7 Naar deze gedraging, die wordt aangemerkt als een gedraging van de minister van Volkshuisvesting, Ruimtelijke Ordening en Milieubeheer, werd een onderzoek ingesteld. De klacht van verzoeker werd in eerste instantie ter interventie voorgelegd bij het Ministerie van Volkshuisvesting, Ruimtelijke Ordening en Milieubeheer met de vraag of kon worden toegezegd dat verzoeker op zijn bezwaar alsnog een beslissing met een rechtsmiddelenverwijzing zou worden toegezonden. De Nationale ombudsman ontving de gevraagde toezegging. In het kader van het ambtshalve onderzoek naar het ontbreken van de rechtsmiddelenverwijzing werd de minister van Volkshuisvesting, Ruimtelijke Ordening en Milieubeheer vervolgens verzocht op deze klacht te reageren en een afschrift toe te sturen van de stukken die op de klacht betrekking hadden. Het resultaat van het onderzoek werd als verslag van bevindingen gestuurd aan betrokkenen. De minister werd bij de toezending van het verslag van bevindingen verzocht te laten weten of de verbeteracties rond de bezwaarprocedure inmiddels volledig waren afgerond en hoe de bevindingen luidden van de door hem ingestelde werkgroep Kwaliteit. Daarnaast werd de minister verzocht aan de Nationale ombudsman een kopie te verstrekken van de aangepaste standaard-uitlegbrief. De reactie van verzoeker gaf geen aanleiding het verslag te wijzigen of aan te vullen. De minister gaf binnen de gestelde en verlengde termijn geen reactie. Informatieoverzicht De bevindingen van het onderzoek zijn gebaseerd op de volgende informatie: 1. Verzoekschrift van 30 augustus 2004 gericht aan de Nationale ombudsman. 2. Bezwaarformulier van 30 maart 2004, waarmee verzoeker bezwaar maakte tegen de terugvorderingsbeslissing van 12 maart 2004. 3. Informatieve brief van 16 april 2005 van het Ministerie van Volkshuisvesting, Ruimtelijke Ordening en Milieubeheer, waarin verzoeker uitleg werd gegeven over de wijze waarop de terugvorderingsbeslissing tot stand was gekomen en wanneer een beslissing kon worden herzien. 4. Brief van 25 juni 2004 van het Ministerie van Volkshuisvesting, Ruimtelijke Ordening en Milieubeheer, waarin verzoeker werd meegedeeld dat de beslissing niet werd herzien en de vordering werd gehandhaafd.
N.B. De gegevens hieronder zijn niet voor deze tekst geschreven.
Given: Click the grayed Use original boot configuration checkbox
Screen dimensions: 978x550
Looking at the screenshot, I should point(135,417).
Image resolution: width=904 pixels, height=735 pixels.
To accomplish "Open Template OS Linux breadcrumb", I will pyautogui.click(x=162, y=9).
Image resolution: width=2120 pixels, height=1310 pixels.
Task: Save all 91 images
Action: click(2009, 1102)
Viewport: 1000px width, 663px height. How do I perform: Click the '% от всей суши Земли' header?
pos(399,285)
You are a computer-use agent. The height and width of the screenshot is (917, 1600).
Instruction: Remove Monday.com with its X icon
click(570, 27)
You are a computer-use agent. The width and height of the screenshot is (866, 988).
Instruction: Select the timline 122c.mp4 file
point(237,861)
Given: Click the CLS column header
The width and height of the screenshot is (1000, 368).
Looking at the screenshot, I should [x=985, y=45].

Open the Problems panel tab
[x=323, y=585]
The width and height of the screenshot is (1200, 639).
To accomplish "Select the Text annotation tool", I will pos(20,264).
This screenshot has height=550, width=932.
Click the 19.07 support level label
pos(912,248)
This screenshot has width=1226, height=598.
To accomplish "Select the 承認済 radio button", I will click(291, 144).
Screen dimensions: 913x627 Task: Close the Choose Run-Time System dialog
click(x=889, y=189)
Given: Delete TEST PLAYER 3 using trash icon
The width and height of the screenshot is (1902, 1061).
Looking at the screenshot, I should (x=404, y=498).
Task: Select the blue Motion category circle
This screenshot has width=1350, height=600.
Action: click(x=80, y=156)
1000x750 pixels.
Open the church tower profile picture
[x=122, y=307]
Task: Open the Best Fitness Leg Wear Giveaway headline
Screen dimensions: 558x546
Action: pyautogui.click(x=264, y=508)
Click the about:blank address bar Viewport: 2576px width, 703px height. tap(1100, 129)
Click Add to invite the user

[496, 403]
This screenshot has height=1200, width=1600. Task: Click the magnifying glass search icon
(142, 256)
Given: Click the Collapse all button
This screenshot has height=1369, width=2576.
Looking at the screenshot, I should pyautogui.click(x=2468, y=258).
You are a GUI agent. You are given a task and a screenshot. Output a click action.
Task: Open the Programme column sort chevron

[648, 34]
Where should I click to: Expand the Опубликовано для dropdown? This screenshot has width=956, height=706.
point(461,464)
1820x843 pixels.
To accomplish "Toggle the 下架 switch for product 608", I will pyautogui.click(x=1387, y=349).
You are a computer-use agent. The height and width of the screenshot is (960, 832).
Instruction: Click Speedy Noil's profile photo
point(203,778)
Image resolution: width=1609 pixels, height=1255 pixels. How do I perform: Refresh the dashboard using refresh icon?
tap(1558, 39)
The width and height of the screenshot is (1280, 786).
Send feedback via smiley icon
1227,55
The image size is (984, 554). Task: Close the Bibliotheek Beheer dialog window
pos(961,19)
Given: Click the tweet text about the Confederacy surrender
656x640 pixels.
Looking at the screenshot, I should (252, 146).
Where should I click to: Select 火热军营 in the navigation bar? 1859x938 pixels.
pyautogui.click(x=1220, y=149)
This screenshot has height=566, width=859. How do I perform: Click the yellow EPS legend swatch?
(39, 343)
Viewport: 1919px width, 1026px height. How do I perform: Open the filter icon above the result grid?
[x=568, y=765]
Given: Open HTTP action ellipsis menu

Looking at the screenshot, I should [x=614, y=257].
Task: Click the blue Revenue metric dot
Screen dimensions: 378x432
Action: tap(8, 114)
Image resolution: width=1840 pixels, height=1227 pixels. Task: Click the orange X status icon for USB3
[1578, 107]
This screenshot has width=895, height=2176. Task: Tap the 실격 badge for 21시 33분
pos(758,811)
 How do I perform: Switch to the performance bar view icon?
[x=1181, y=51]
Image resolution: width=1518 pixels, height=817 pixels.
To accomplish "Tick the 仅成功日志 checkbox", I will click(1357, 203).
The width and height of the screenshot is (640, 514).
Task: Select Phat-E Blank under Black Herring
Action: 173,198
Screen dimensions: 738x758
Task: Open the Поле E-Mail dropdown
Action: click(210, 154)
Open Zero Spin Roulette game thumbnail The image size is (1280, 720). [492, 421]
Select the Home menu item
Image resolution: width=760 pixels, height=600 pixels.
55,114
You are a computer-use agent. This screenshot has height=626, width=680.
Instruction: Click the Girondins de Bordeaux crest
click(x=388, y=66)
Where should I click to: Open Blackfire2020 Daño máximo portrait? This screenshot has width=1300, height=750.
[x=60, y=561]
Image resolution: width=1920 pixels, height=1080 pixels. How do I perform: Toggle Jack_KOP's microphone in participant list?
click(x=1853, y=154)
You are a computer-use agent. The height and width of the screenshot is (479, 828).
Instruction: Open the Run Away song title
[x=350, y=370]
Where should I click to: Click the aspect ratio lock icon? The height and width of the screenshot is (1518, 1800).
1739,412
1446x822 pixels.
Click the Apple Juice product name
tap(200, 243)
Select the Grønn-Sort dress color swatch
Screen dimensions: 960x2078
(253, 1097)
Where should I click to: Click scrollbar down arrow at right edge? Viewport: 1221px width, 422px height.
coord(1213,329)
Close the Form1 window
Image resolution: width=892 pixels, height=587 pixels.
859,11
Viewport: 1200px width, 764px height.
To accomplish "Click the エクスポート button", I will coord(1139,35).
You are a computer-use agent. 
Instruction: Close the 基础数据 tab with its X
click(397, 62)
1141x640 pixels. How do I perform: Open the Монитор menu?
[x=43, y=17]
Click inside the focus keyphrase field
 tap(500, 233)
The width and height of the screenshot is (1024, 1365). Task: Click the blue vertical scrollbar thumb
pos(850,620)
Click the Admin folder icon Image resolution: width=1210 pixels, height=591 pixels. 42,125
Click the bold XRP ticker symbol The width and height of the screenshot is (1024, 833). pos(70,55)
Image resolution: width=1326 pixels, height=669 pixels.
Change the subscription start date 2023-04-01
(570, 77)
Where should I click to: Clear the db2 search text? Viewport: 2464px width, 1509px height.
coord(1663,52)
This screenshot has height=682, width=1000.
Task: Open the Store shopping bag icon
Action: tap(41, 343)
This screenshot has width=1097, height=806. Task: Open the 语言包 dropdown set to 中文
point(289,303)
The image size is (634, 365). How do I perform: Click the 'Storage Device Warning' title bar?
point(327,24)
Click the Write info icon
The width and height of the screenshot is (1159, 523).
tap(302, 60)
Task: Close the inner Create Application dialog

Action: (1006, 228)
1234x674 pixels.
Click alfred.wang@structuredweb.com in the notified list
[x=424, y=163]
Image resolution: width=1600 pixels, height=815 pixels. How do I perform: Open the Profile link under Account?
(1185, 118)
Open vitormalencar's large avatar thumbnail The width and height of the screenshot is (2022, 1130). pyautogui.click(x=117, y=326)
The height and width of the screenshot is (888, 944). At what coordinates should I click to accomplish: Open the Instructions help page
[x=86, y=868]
8 5. Standpunt van 18 januari 2005 van de minister van Volkshuisvesting, Ruimtelijke Ordening en Milieubeheer gericht aan de Nationale ombudsman. Bevindingen Zie onder Beoordeling. Achtergrond 1. Algemene wet bestuursrecht Artikel 3:45: "1. Indien tegen een besluit bezwaar kan worden gemaakt of beroep kan worden ingesteld, wordt daarvan bij de bekendmaking en bij de mededeling van het besluit melding gemaakt. 2. Hierbij wordt vermeld door wie, binnen welke termijn en bij welk orgaan bezwaar kan worden gemaakt of beroep kan worden ingesteld."